But let’s start with the “good luck” portion of the
evening, shall, we? Make that “very good luck,” for musically there
was not only a great deal to admire, but specifically, Violeta Urmana served
notice that she is now to be numbered among the great vocal interpreters of the
cruelly difficult role of Mrs. Macbeth. Announced as indisposed, she
nevertheless sang up a storm, displaying her usual rich, creamy tone; searing
high notes; thundering chest tones; and a well-judged sleepwalking scene in
which she admittedly took a sightly lower (but no less effective) option in the
final rising arpeggiated phrase. This was splendid singing with “La luce
langue” as gorgeously presented as you are ever going to hear it, a perfect
marriage of artist and aria.
We were almost as fortunate with our Macbeth, for Dimitri Tiliakos’s
warm and sympathetic baritone was enormously engaging in mezzo forte passages,
of which there are thankfully many. When Mr. Tiliakos pushed the volume in
upper stretches, however, his rapid vibrato caused the unfortunate effect of
not always being on any one specific pitch, but rather in the general vicinity
of the vocal line, a minor shortcoming that disappeared when the voice turned
over into those forte pitches above, say, “f.” To be fair, our
baritone’s technique was eerily similar to the renowned Leo Nucci, who
also has a tendency to get riled up and bully the upper middle a bit, not a bad
role model since Leo seems to have managed a “decent” career!
Dmitry Ulyanov’s commanding Banquo was richly voiced with rolling
orotund delivery. The Parisians seemed to get more excited about Oleg
Videman’s Macduff than did I, his stentorian presentation of the
heartbreaking aria seeming more appropriate to an audition for the Forging
Scene, albeit one with exceptionally pleasing steely tone.
The Malcolm of Alfredo Nigro was so nicely sung that I half wished he had
been the one given a go at “A la paterno mano”. As Lady Macbeth’s
Attendant, Letitia Singleton offered more vocal presence than usual, and Yuri
Kissin was the wholly competent physician.

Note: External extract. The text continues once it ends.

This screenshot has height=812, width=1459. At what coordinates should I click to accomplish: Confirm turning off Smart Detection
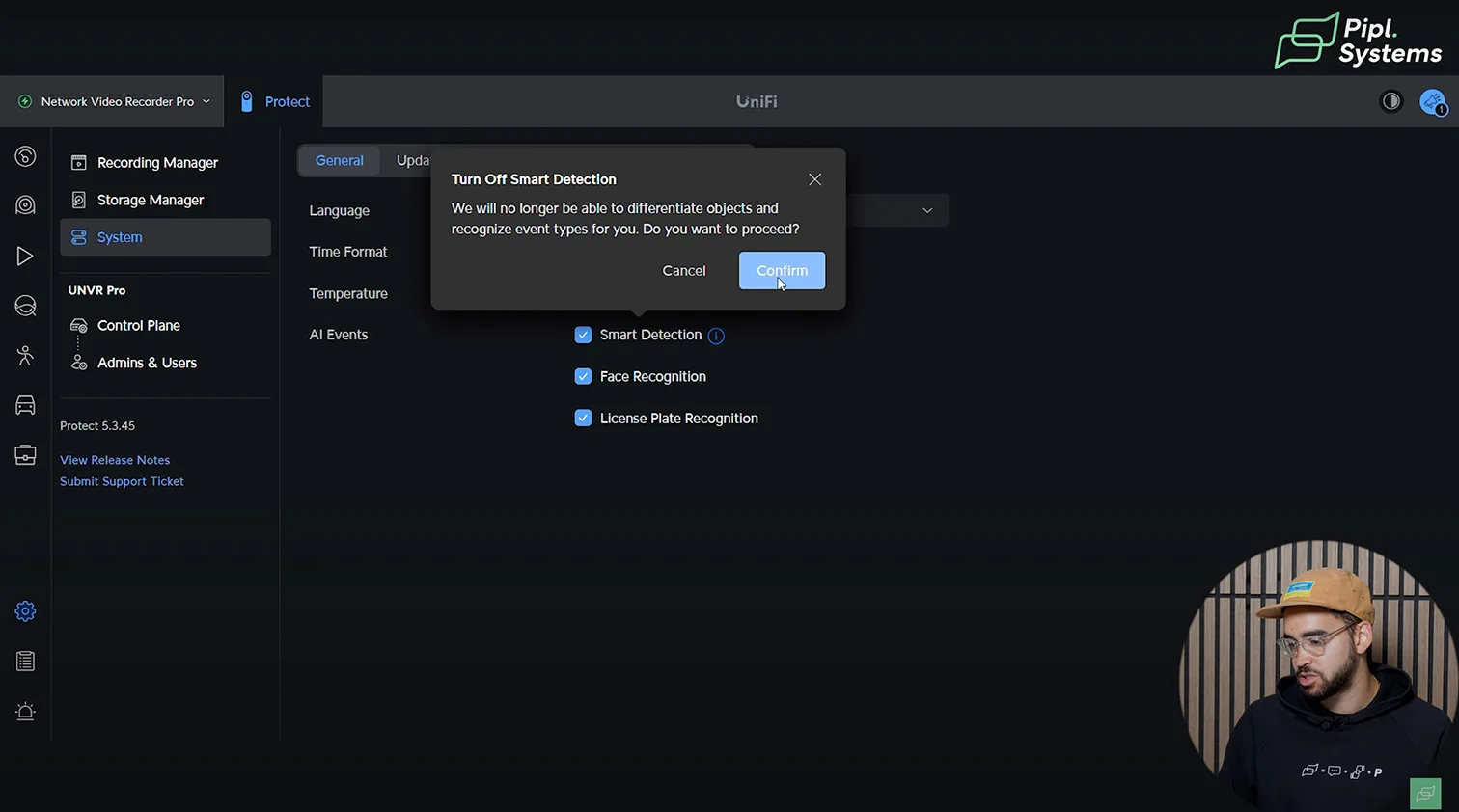pyautogui.click(x=782, y=270)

The best musical news of the night is that conductor Teodor Currentzis seems
to have redeemed himself after last season’s disastrously slipshod Don
Carlo (which I still consider one of the worst led performances I ever hope
to hear). Perhaps less mature Verdi suits the young Maestro’s flash-bang,
flailing, hair-flying, semaphoric gyrations, but whatever the reason, this was
a highly individual, nuanced reading from an orchestra and chorus in top form
(Allessandro Di Stefano was the effective chorus master).
To be sure, there were some Sinopoli-esque curiosities with occasional tempi
slower or faster than are traditional. The great chorus “Patria oppressa”
seemed comprised of attractive bits and pieces, instead of an unbroken arc. And
the final scene became too deliberate, when a steadier tumble to the denouement
was to be desired. But it cannot be denied that Teodor’s take on
Macbeth was controlled, vibrant, and fiercely theatrical, a feat that was
rewarded with a tumultuous ovation at final call.
Scene from Macbeth [Photo courtesy of Paris OpÈra]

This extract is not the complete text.